Here’s a quick quiz for HR professionals:
Company A solely defines all terms and conditions of employment for all of its associates. It further solely determines the price of all of its products and determines its hours of operation. Finally, it is solely responsible for complying with all laws in the jurisdiction in which it operates.
Company B has an agreement with Company A to provide most all marketing services as well as product to be sold by Company A in return for fixed fees, most of which are front-loaded at the beginning of the contract.
Which company is the employer of the associates of Company A?
HR pros would say Company A but the NLRB says it is Company B. Huh?
The National Labor Relations Board Office of the General Counsel issued a seismic determination that McDonald’s could potentially be held liable for the actions of its franchisees under the “joint employer” theory. Accordingly, numerous unfair labor practice complaints based on alleged violations of the National Labor Relations Act (NLRA) may potentially proceed against both the franchisor and franchisee entities.
Michael Coccaro, Ashley Kasarjian, and Gerard Morales of Snell & Wilmer have prepared an excellent article for JD Supra covering the finding.
McDonald’s has over 3,000 franchisees globally; most of them operate ~14,000 locations in the U.S. It has only a handful of company owned locations.

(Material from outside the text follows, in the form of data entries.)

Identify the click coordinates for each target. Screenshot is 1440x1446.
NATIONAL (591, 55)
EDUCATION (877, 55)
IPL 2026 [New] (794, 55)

This decision effectively sets aside the previous joint employer standard that establishes joint employer liability when an employer exercises direct or indirect control over significant terms and conditions of employment of another entity’s employees. The new standard looks at the “totality of the circumstances”, including how the joint employers structure their commercial dealings with each other.
Leaving the Golden Arches out of it, this a nuclear strike pointed at ALL franchise arrangements. How many franchises will survive in small towns if the franchisors have to take them over? Not many I’d bet. There could be a day in the not-to-distant future where you may be saying bye- bye to Stanley Steemer, Roto-Rooter, Jiffy-Lube, Midas Muffler, Meineke, etc. Small business owners are the supporters of everyday life, and the NLRB wants to disrupt them? Thanks for nothing.

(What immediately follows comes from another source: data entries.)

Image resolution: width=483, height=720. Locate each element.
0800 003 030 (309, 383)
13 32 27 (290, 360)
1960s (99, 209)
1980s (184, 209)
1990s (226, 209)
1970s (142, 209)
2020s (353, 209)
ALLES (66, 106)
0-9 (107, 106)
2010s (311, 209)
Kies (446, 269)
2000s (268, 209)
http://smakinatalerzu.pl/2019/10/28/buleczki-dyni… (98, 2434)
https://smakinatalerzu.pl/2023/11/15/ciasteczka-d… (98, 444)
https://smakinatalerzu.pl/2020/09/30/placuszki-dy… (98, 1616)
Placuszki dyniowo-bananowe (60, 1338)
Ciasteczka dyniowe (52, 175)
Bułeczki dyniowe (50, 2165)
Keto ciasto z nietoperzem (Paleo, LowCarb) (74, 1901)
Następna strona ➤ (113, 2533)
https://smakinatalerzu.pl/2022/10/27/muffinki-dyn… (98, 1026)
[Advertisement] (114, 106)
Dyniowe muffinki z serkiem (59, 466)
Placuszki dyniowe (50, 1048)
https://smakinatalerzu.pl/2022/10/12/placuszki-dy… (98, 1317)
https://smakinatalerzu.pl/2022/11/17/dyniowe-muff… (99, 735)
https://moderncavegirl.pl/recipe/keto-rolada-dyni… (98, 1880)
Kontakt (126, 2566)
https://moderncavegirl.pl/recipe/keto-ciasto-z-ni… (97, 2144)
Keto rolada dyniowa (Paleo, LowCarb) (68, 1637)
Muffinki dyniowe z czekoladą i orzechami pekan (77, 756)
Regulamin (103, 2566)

And it’s likely to get worse. Now that the NLRB has rung the dinner bell the other agencies of the government are bound to come running. Franchisors might as well start setting up dedicated parking spots at their headquarters for Department of Labor and Equal Employment Opportunity Commission investigators.
McDonald’s will obviously appeal the case to an ALJ with a hearing before the whole Board the most likely outcome. Assuming they fail at that level it would move to federal courts and perhaps ultimately the Supreme Court. Franchisors are in for a fight of existential proportions, and I expect them to act accordingly.